Required action |
Every entry is to be returned verbatim.

(Collected data entries)
——

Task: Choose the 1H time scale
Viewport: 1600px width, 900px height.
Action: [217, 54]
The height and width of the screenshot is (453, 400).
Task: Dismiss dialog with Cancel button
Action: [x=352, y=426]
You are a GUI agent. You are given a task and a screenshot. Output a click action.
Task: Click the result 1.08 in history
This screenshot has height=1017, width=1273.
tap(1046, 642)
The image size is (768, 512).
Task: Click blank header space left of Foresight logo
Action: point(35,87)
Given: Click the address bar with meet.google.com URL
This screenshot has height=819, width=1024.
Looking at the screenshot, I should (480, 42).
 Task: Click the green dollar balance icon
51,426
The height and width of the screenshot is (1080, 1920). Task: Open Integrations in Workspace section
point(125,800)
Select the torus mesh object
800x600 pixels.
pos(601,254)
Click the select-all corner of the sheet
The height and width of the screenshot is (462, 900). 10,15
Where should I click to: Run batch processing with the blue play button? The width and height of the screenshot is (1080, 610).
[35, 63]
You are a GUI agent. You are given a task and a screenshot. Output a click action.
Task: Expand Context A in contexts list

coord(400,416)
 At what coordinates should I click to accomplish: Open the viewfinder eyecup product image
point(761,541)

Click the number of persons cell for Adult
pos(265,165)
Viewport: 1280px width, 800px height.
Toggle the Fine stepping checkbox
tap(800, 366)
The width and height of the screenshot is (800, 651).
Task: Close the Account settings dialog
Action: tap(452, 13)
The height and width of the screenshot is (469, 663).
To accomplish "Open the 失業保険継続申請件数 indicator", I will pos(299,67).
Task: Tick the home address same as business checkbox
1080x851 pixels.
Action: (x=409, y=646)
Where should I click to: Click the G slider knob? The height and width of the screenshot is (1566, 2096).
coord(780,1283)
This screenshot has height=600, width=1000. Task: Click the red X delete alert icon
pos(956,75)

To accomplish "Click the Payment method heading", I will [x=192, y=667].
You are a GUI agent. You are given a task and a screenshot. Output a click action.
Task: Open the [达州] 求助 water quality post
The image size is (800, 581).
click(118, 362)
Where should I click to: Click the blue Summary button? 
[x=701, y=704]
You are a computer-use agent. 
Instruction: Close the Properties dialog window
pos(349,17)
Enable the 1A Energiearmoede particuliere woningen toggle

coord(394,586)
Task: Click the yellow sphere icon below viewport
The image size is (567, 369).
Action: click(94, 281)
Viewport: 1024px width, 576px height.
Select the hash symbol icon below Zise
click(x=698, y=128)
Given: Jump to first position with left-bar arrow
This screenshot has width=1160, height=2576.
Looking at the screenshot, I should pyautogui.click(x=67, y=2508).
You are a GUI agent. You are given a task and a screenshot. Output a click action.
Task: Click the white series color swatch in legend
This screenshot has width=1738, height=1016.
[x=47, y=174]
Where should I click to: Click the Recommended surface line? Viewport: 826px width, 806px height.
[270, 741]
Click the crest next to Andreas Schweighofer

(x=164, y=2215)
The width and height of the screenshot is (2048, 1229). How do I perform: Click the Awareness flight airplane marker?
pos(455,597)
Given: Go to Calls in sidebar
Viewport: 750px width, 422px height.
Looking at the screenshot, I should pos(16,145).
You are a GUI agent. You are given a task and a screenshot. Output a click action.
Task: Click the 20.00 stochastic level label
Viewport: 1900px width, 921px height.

——

Exercise answer |
Task: Choose the 1H time scale
Viewport: 1600px width, 900px height.
Action: [217, 54]
The height and width of the screenshot is (453, 400).
Task: Dismiss dialog with Cancel button
Action: [x=352, y=426]
You are a GUI agent. You are given a task and a screenshot. Output a click action.
Task: Click the result 1.08 in history
This screenshot has height=1017, width=1273.
tap(1046, 642)
The image size is (768, 512).
Task: Click blank header space left of Foresight logo
Action: point(35,87)
Given: Click the address bar with meet.google.com URL
This screenshot has height=819, width=1024.
Looking at the screenshot, I should (480, 42).
 Task: Click the green dollar balance icon
51,426
The height and width of the screenshot is (1080, 1920). Task: Open Integrations in Workspace section
point(125,800)
Select the torus mesh object
800x600 pixels.
pos(601,254)
Click the select-all corner of the sheet
The height and width of the screenshot is (462, 900). 10,15
Where should I click to: Run batch processing with the blue play button? The width and height of the screenshot is (1080, 610).
[35, 63]
You are a GUI agent. You are given a task and a screenshot. Output a click action.
Task: Expand Context A in contexts list

coord(400,416)
 At what coordinates should I click to accomplish: Open the viewfinder eyecup product image
point(761,541)

Click the number of persons cell for Adult
pos(265,165)
Viewport: 1280px width, 800px height.
Toggle the Fine stepping checkbox
tap(800, 366)
The width and height of the screenshot is (800, 651).
Task: Close the Account settings dialog
Action: tap(452, 13)
The height and width of the screenshot is (469, 663).
To accomplish "Open the 失業保険継続申請件数 indicator", I will pos(299,67).
Task: Tick the home address same as business checkbox
1080x851 pixels.
Action: (x=409, y=646)
Where should I click to: Click the G slider knob? The height and width of the screenshot is (1566, 2096).
coord(780,1283)
This screenshot has height=600, width=1000. Task: Click the red X delete alert icon
pos(956,75)

To accomplish "Click the Payment method heading", I will [x=192, y=667].
You are a GUI agent. You are given a task and a screenshot. Output a click action.
Task: Open the [达州] 求助 water quality post
The image size is (800, 581).
click(118, 362)
Where should I click to: Click the blue Summary button? 
[x=701, y=704]
You are a computer-use agent. 
Instruction: Close the Properties dialog window
pos(349,17)
Enable the 1A Energiearmoede particuliere woningen toggle

coord(394,586)
Task: Click the yellow sphere icon below viewport
The image size is (567, 369).
Action: click(94, 281)
Viewport: 1024px width, 576px height.
Select the hash symbol icon below Zise
click(x=698, y=128)
Given: Jump to first position with left-bar arrow
This screenshot has width=1160, height=2576.
Looking at the screenshot, I should pyautogui.click(x=67, y=2508).
You are a GUI agent. You are given a task and a screenshot. Output a click action.
Task: Click the white series color swatch in legend
This screenshot has width=1738, height=1016.
[x=47, y=174]
Where should I click to: Click the Recommended surface line? Viewport: 826px width, 806px height.
[270, 741]
Click the crest next to Andreas Schweighofer

(x=164, y=2215)
The width and height of the screenshot is (2048, 1229). How do I perform: Click the Awareness flight airplane marker?
pos(455,597)
Given: Go to Calls in sidebar
Viewport: 750px width, 422px height.
Looking at the screenshot, I should pos(16,145).
You are a GUI agent. You are given a task and a screenshot. Output a click action.
Task: Click the 20.00 stochastic level label
Viewport: 1900px width, 921px height.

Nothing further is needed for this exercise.